> Estratto fornito
· · ·

Indispensabile collante si è rivelata la bacchetta di José Miguel Pérez-Sierra, allievo ed erede della lezione di Alberto Zedda, come tale collaudato nella cura delle sonorità, dell’equilibrio fonico, di levigate trasparenze che emergono sin dalla leggerezza di una Sinfonia morbidamente soffusa dai bagliori degli strumentini. Per il direttore madrileno La Cenerentola è esempio perfetto delle strategie del comico rossiniano: e lo sottolinea subito, sin dalla Stretta dell’Introduzione guidata a tambur battente, a ritmo indiavolato, con una velocità che, più avanti, rischierà di mettere a repentaglio la quadratura con il Coro maschile, che pure risulta guidato in maniera sobria e affidabile da Luigi Petrozziello. Qui, ma anche nei successivi concertati, sottopone i solisti a produrre autentiche mitragliate di fonemi impazziti, borborigmi crepitanti d’incontenibili emozioni, declinando un imperscrutabile grammelot che diventa essenza stessa della drammaturgia del Pesarese. E tanto più sbalza gli assieme, seguito da un’orchestra galvanizzata, tanto più emerge la poetica umanità dei personaggi che appartengono all’aspetto serio-sentimentale dell’opera, a cominciare dalla coppia di protagonisti: quasi a isolare chi è costretto a salire sulla giostra della vita, ma al tempo stesso desidera dettare nuove regole, per costruire un’utopistica visione del migliore dei mondi possibili. Governa con destrezza anche i recitativi, humus fertilissima al progredire dell’azione, godibili pezzi di teatro grazie alla scioltezza di Gaetano Costa al cembalo.

Motore dell’azione diventa così Alidoro, al quale Marco Bussi restituisce non solo nobilissima figura scenica ma anche esemplare dignità vocale, segnatamente nella perigliosa Aria del primo atto, da cui prende l’abbrivio il gran Finale del primo atto. Diventa il perno del dramma, cui fanno da esilarante corona le due scatenate sorellastre di Manuela Cucuccio, svettante Clorinda, e Sonia Fortunato, incontenibile Tisbe: che grazie alla bacchetta di Pérez-Sierra nella Stretta del Sestetto sembra quasi che si mettano a ringhiare, tanto risulta loro insopportabile il tramonto dei rispettivi sogni di gloria.

· · ·

> Materiale fornito
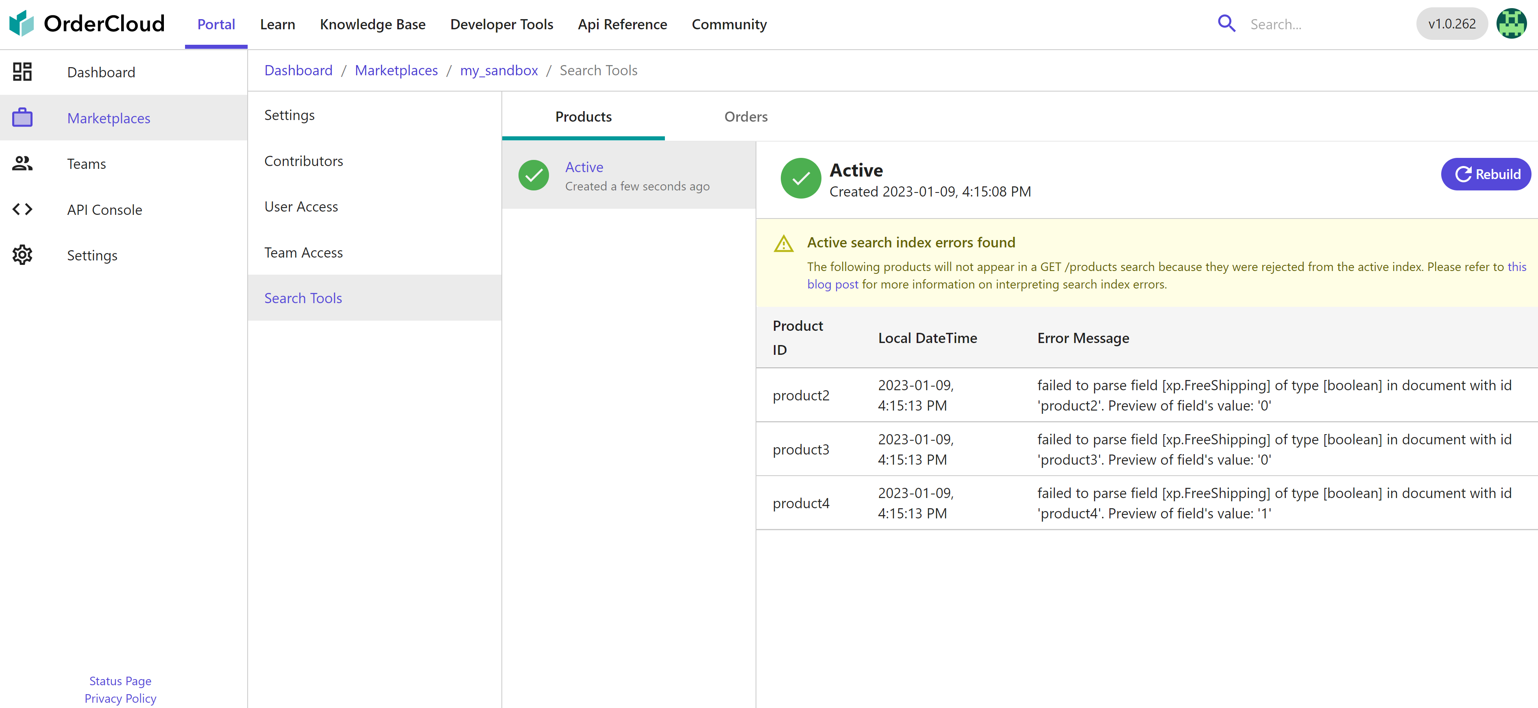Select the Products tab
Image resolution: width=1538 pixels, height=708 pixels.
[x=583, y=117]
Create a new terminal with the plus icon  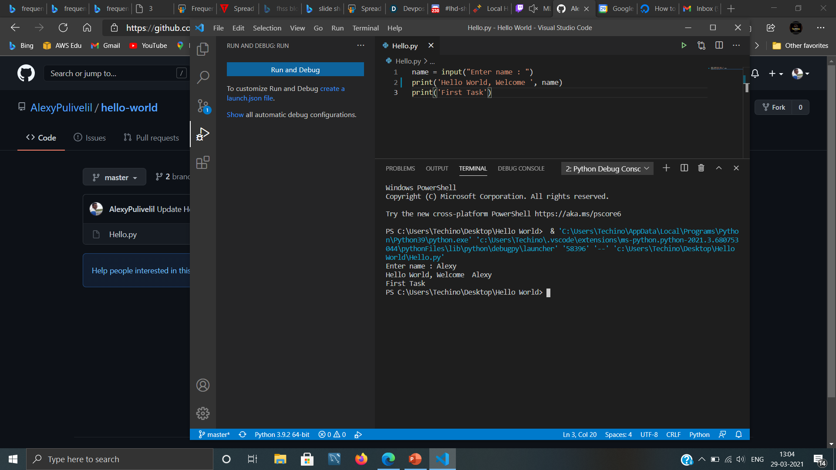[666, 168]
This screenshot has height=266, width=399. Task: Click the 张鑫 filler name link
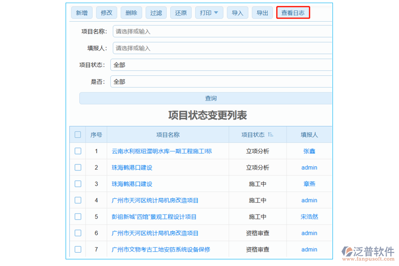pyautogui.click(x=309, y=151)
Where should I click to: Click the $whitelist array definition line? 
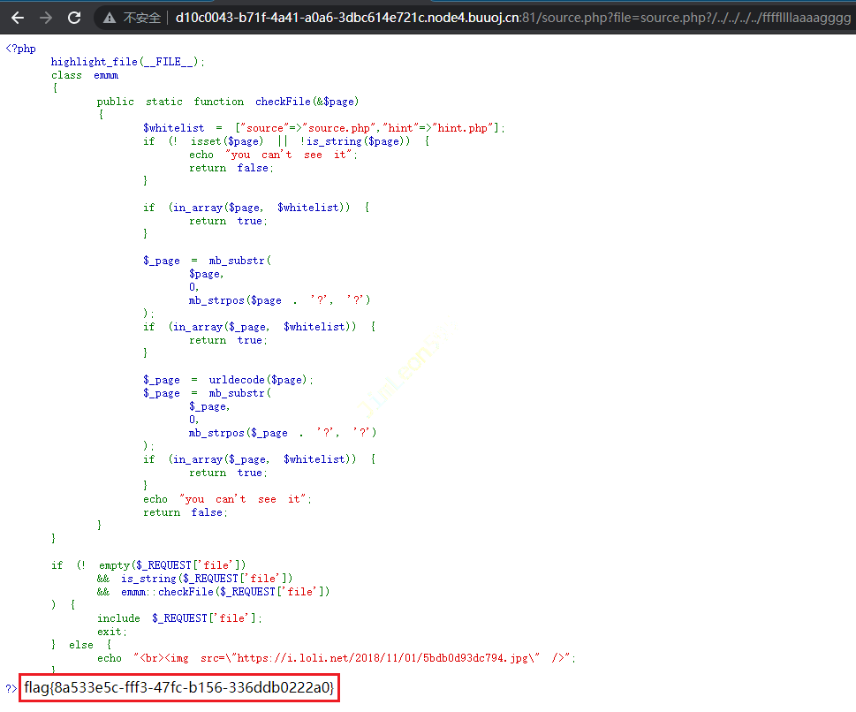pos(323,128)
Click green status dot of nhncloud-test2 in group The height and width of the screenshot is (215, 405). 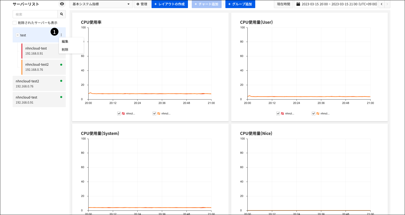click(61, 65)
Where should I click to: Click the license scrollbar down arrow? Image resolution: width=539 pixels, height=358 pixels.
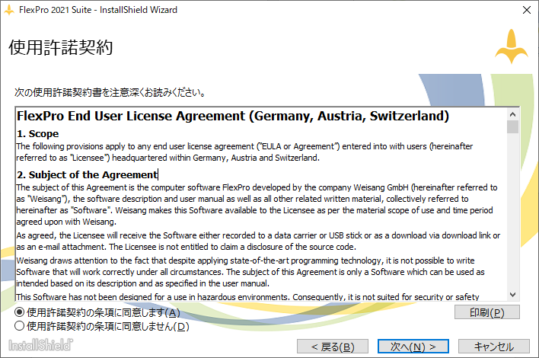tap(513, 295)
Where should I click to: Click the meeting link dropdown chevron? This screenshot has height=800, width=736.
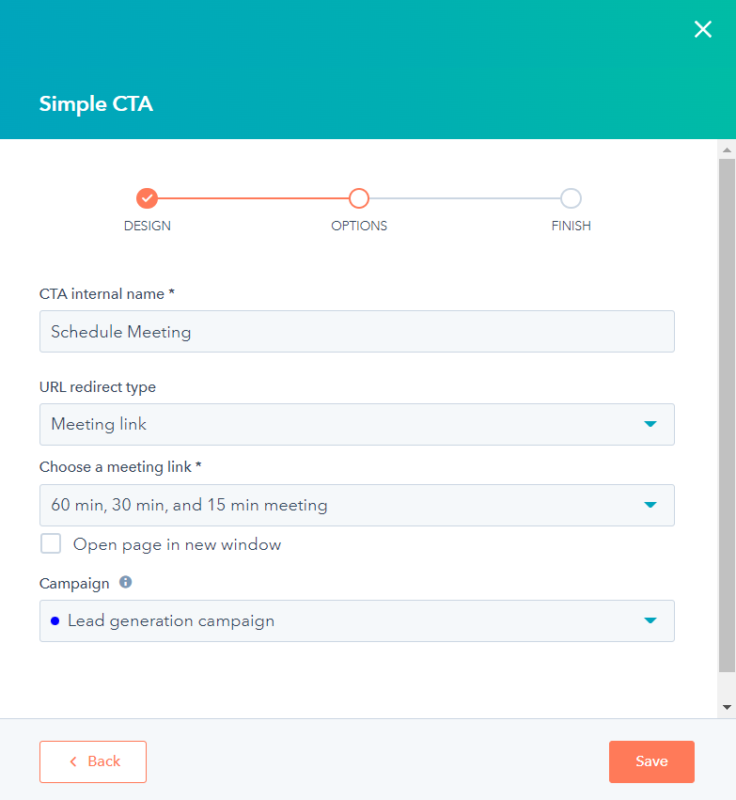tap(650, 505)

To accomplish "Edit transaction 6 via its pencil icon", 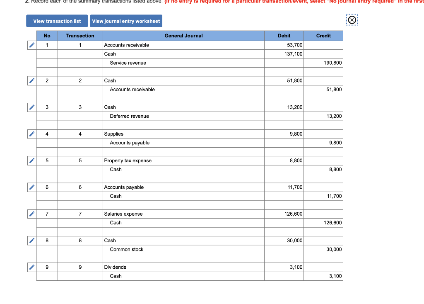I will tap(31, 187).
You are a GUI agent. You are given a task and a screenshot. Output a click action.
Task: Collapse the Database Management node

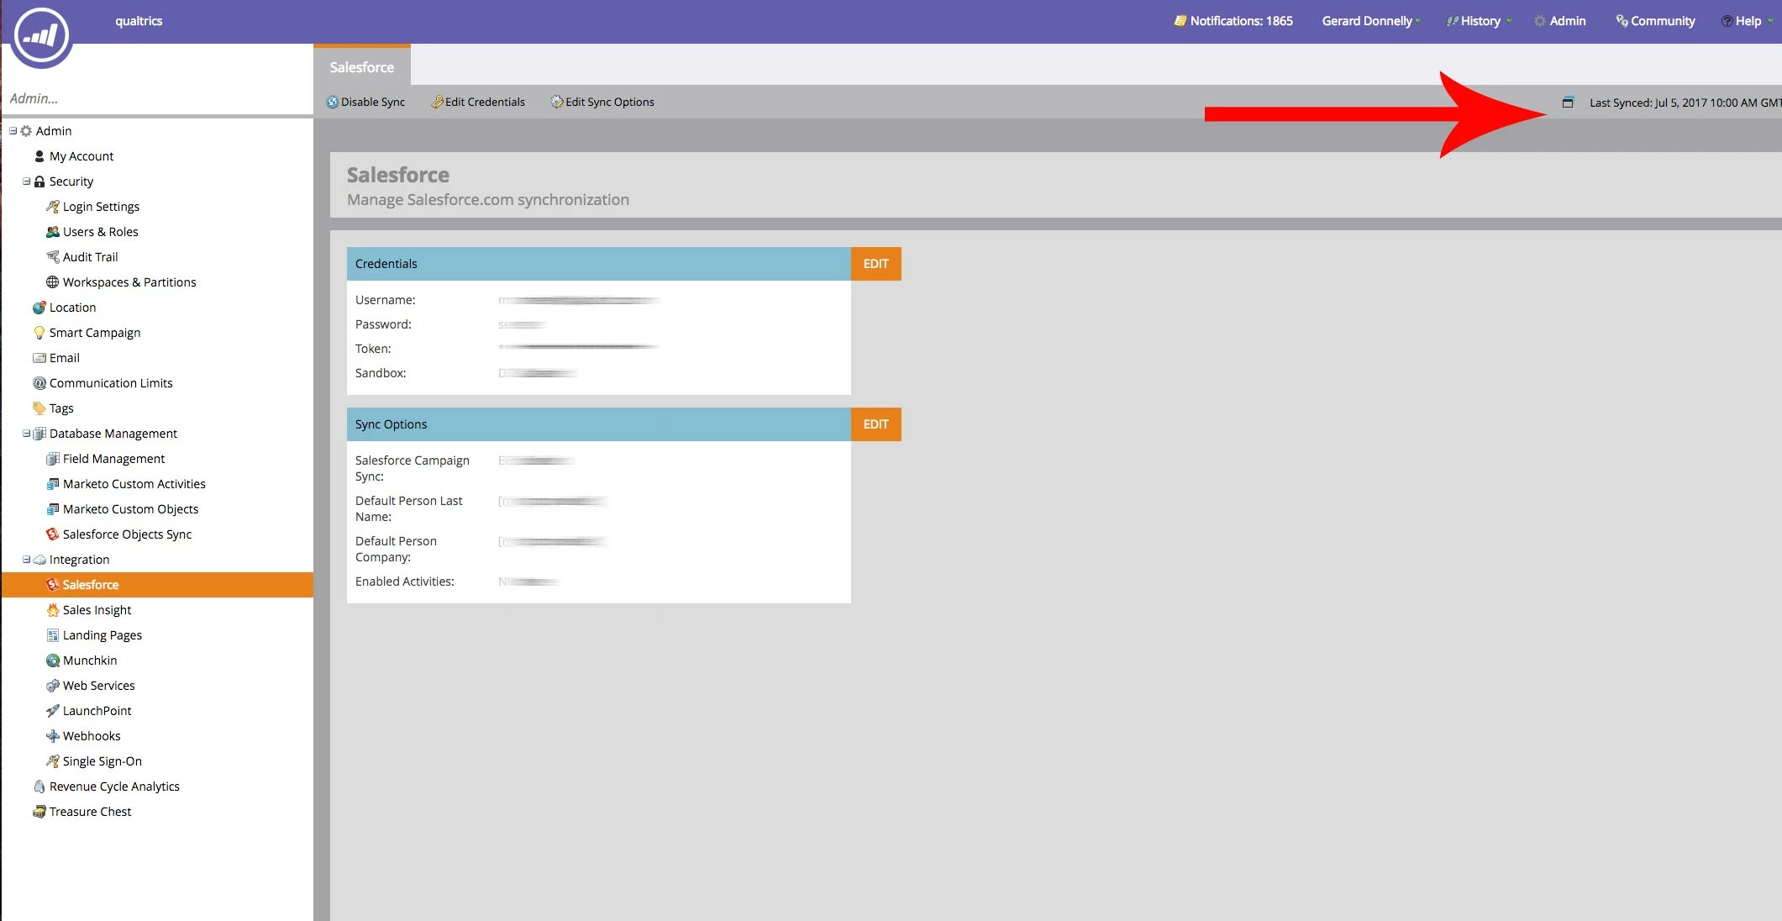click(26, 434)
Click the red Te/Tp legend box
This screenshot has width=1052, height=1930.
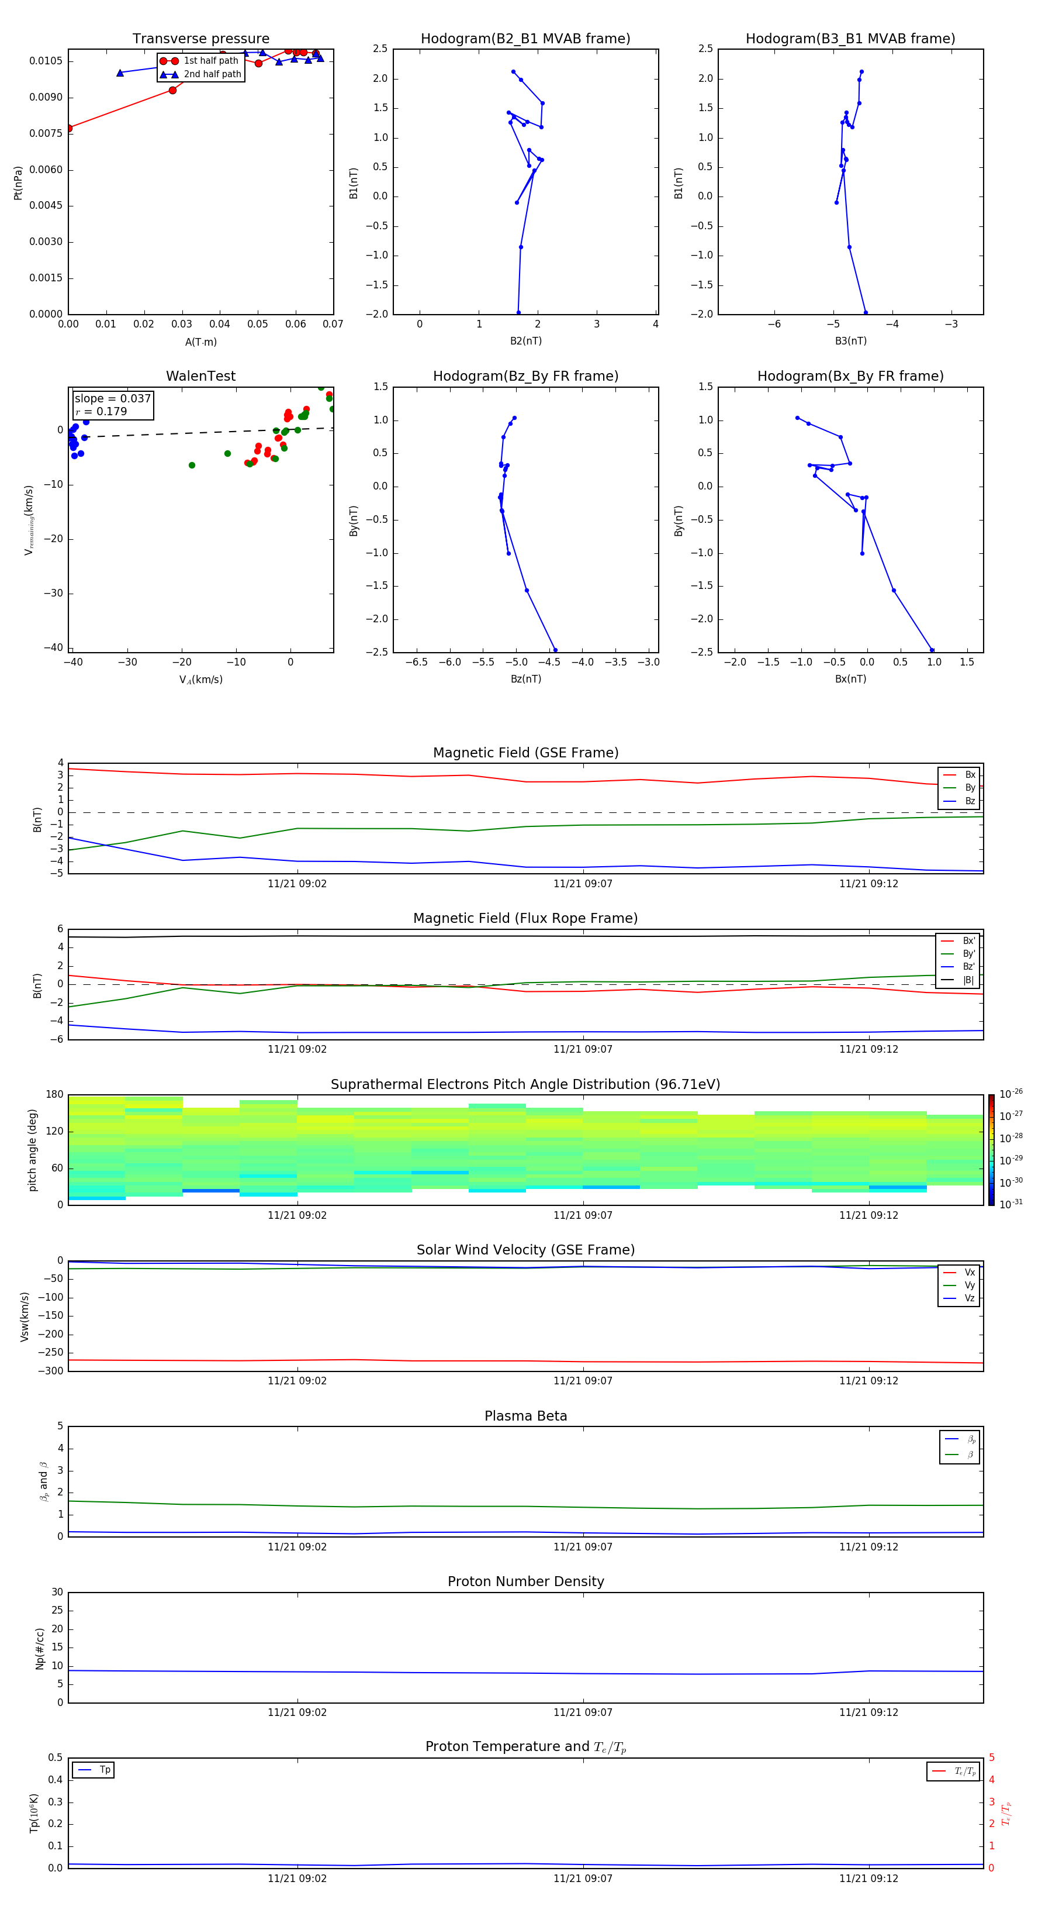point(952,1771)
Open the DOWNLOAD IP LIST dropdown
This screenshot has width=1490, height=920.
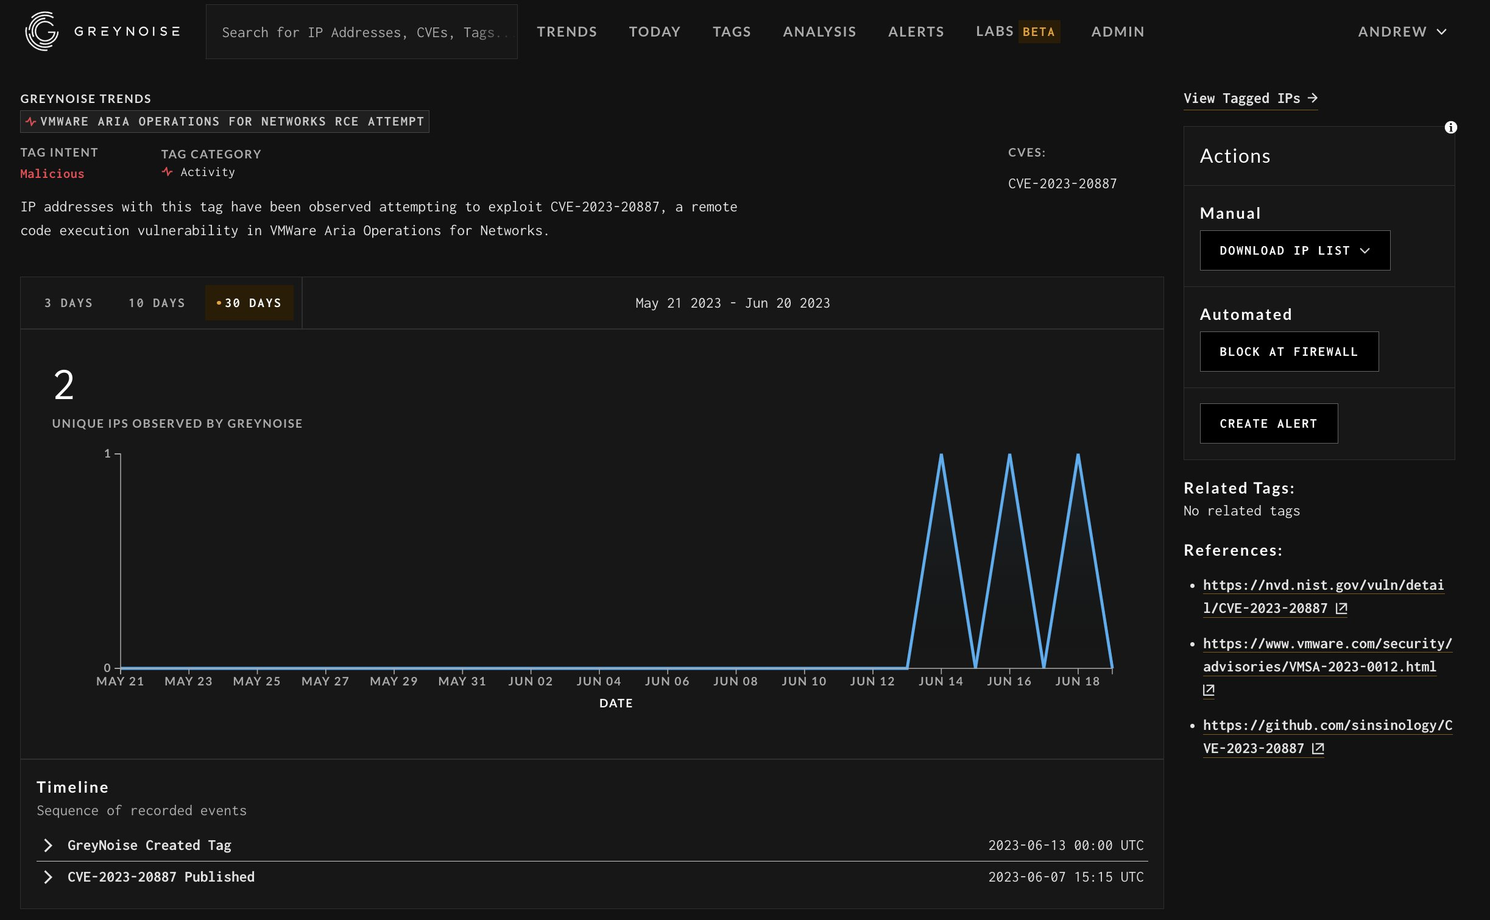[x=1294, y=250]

· · ·

> Obiettivo dell'esercizio
Riporta tutte le persone che l'estratto sulla Cenerentola cita con nome e cognome. Le righe non hanno alcun ruolo in questo esercizio.

> Risposta completa
José Miguel Pérez-Sierra, Alberto Zedda, Luigi Petrozziello, Gaetano Costa, Marco Bussi, Manuela Cucuccio, Sonia Fortunato